Colorectal cancer (CRC) is the third leading cause of cancer deaths worldwide and the fourth most common cancer diagnosed among men and women in the United States. Considering the risk factors of CRC, dietary therapy has become one of the most effective approaches in reducing CRC morbidity and mortality. The use of probiotics is increasing in popularity for both the prevention and treatment of a variety of diseases. As the most common types of microbes used as probiotics, lactic acid bacteria (LAB) are comprised of an ecologically diverse group of microorganisms united by formation of lactic acid as the primary metabolite of sugar metabolism. LAB have been successfully used in managing diarrhea, food allergies, and inflammatory bowel disease. LAB also demonstrated a host of properties in preventing colorectal cancer development by inhibiting initiation or progression through multiple pathways. In this review, we discuss recent insights into cellular and molecular mechanisms of LAB in CRC prevention including apoptosis, antioxidant DNA damages, immune responses, and epigenetics. The emerging experimental findings from clinical trials as well as the proposed mechanisms of gut microbiota in carcinogenesis will also be briefly discussed.
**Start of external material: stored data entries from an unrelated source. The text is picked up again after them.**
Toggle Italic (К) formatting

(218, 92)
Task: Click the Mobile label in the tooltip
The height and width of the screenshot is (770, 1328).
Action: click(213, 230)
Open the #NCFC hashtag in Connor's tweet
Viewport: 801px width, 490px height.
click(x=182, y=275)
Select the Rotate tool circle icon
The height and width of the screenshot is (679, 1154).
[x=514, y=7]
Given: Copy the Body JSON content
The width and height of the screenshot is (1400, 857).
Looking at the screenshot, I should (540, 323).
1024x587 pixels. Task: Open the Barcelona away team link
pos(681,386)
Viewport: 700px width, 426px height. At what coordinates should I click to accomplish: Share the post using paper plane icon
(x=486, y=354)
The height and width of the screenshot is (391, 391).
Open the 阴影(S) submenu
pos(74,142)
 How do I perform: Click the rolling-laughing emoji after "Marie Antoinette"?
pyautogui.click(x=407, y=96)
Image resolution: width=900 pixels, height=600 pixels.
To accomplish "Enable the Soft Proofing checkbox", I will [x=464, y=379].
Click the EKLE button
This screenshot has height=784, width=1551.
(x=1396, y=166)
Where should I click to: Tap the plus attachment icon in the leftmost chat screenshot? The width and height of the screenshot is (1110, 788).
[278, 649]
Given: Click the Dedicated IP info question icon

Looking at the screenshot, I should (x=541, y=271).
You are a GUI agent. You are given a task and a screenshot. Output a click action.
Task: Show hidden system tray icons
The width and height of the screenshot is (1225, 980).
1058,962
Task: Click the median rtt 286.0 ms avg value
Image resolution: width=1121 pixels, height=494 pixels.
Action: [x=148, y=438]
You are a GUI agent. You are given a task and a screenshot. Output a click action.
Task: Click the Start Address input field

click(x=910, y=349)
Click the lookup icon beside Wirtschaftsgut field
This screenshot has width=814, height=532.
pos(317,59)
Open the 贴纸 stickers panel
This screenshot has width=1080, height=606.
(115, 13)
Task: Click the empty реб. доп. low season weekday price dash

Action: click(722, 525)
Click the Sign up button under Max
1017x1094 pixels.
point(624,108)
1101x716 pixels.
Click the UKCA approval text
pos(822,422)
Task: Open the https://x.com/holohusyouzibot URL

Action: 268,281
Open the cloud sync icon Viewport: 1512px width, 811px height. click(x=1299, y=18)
Keywords: Carcinogenesis; Gastrointestinal; Gut bacteria; Microbiota; Probiotics.

Figure 1

Potential mechanisms of action of lactic acid bacteria via extrinsic and intrinsic pathways of apoptosis[19,20]. The apoptosis signaling pathways can be activated by lactic acid bacteria (LAB) through the extrinsic and intrinsic pathways. The extrinsic pathway engages Fas/tumor necrosis factor receptors or other factors to induce caspase related pathway. The intrinsic pathway requires mitochondrial localization and activation of Bax and Bak that can be prevented by anti-apoptotic Bcl-2 family proteins or pharmacologic inhibitors. LAB enhanced the apoptosis induction capacity of 5-fluorouracil (5-FU) and induced the activation of autophagic cell death promoted directly by the induction of Beclin-1 and GRP78, as well as indirectly through the induction of Bcl-2 and Bak. LAB may act to prevent cancer via downregulating nuclear factor-kappaB (NF-κB)-dependent gene products which regulate cell proliferation (Cox-2, cyclin D1) and survival (Bcl-2, Bcl-xL).

Figure 2

Immune responses induced by lactic acid bacteria. Lactic acid bacteria (LAB) can provoke immune responses via two main pathways: inflammation and anticancer immune response. The inflammation pathways involve lipoteichoic acid (LTA) which can stimulate T cells to release interleukin (IL)-10, IL-12 and increase effectors Foxp3⁺RORγt^- Tregs. In the anticancer immune response pathway, LAB stimulate the immune cells, such as T cells, dendritic cell (DC), natural killer (NK) and MHC class II cells to induce IL-10, tumor necrosis factor (TNF)-α, interferon (IFN)-γ and IL-1β to inhibit tumor growth.